Entró el Espanyol en la gran depresión. La derrota ante el Girona fue toda una ‘cicloChénesis’ explosiva: el gran fiasco ante el patrón. Otro partido para olvidar, si el martirio psicológico lo permitiera. Ni con millones salvadores, ni nada: otro naufragio y a ver quién conduce la balsa. Y Quique en plan Robinson, “me quedé en la isla en verano y en la isla voy a morir”, vino a decir. Ningún número de la Junta de Accionistas estará tan en rojo como la situación del equipo. Que, además (que no se engañe nadie) es la situación misma del club. Superviviente y virtual, que también puede leerse como agonizante y en plena evanescencia. Cuidado.

Las caras. Ay, las caras. Antes de la jugada que Pau salvó a tirazo de Pere Pons, lo vi claro, a ras de hierba: Piatti y Jurado eran dos poemas. Mal asunto. Y llegó el gol de Timor y ver rodar sin gobierno el timón perico, sin esperanza en el horizonte. Tan mal todo que no se exploró nada de lo esperable tras el fracaso de Ipurua: 1) pegarle un buen meneo al once (en cambio, Melendo fuera de la lista); 2) asustar a la tripleta defensiva de urgencias de Machín (en cambio, venga balones verticales, una bicoca para la superioridad de Ramalho, Timor y Juanpe, la defensa del Milan de los 90, oiga); y 3) explotar la psicosis del Girona en los minutos finales, tras su rotura in extremis ante el Betis y el Alavés (en cambio, pues nada, la nada pensante). “Quique, vete ya” fue la consigna de la grada. El ‘quiquenaccio’ sin resultados no tiene quien lo compre.

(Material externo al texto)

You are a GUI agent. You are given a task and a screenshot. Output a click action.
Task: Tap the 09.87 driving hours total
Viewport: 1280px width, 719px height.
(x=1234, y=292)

Y más caras. Conversación en el túnel de vestuarios. Corrillo entorno a Chen. Mao traduce. Sobre todo, lo que dice Tamudo. Lardín no sabe dónde mirar, cabizbajo. Ramon Robert prefiere no hacerlo a ningún lado. La situación de Quique es un marrón. Es el eje sobre el cual han hecho gravitar todo, plenipotenciario y casi única cabeza visible, reconocible. Ha traído a toda su buena tropa de confianza: más hipotéticos finiquitos. No hay ultimátum antes de Las Palmas; después, viene el Atleti. El míster es todo ‘filosofía’: “Me sorprende lo repentino de todo. En verano tuve tiempo de tomar mis decisiones y tomé la de quedarme. No me planteo irme. Puedo ser feliz también en casa y con la familia, pero quiero demostrar que soy el buen entrenador del año pasado y hacer feliz a la afición.” Y pasan las jornadas.

Parte del espanyolismo se acomplejó ante la visita del Girona y queda claro que todo el club se predispuso a acudir al diván. Desde la rueda de prensa previa de Quique, con todo ese rollazo histórico, a la crispación que generaron en algunos sectores las proclamas nacionalistas de la afición visitante. El Espanyol se histerizó solito y el espejo le refleja hoy torcido e inestable. Vencido por sus complejos y sin nadie con soluciones útiles. Esperaremos pues al paso al frente de Perarnau, a ver qué trae. Quería empezar su etapa tranquilo y quizá tendrá que entrar en ambulancia.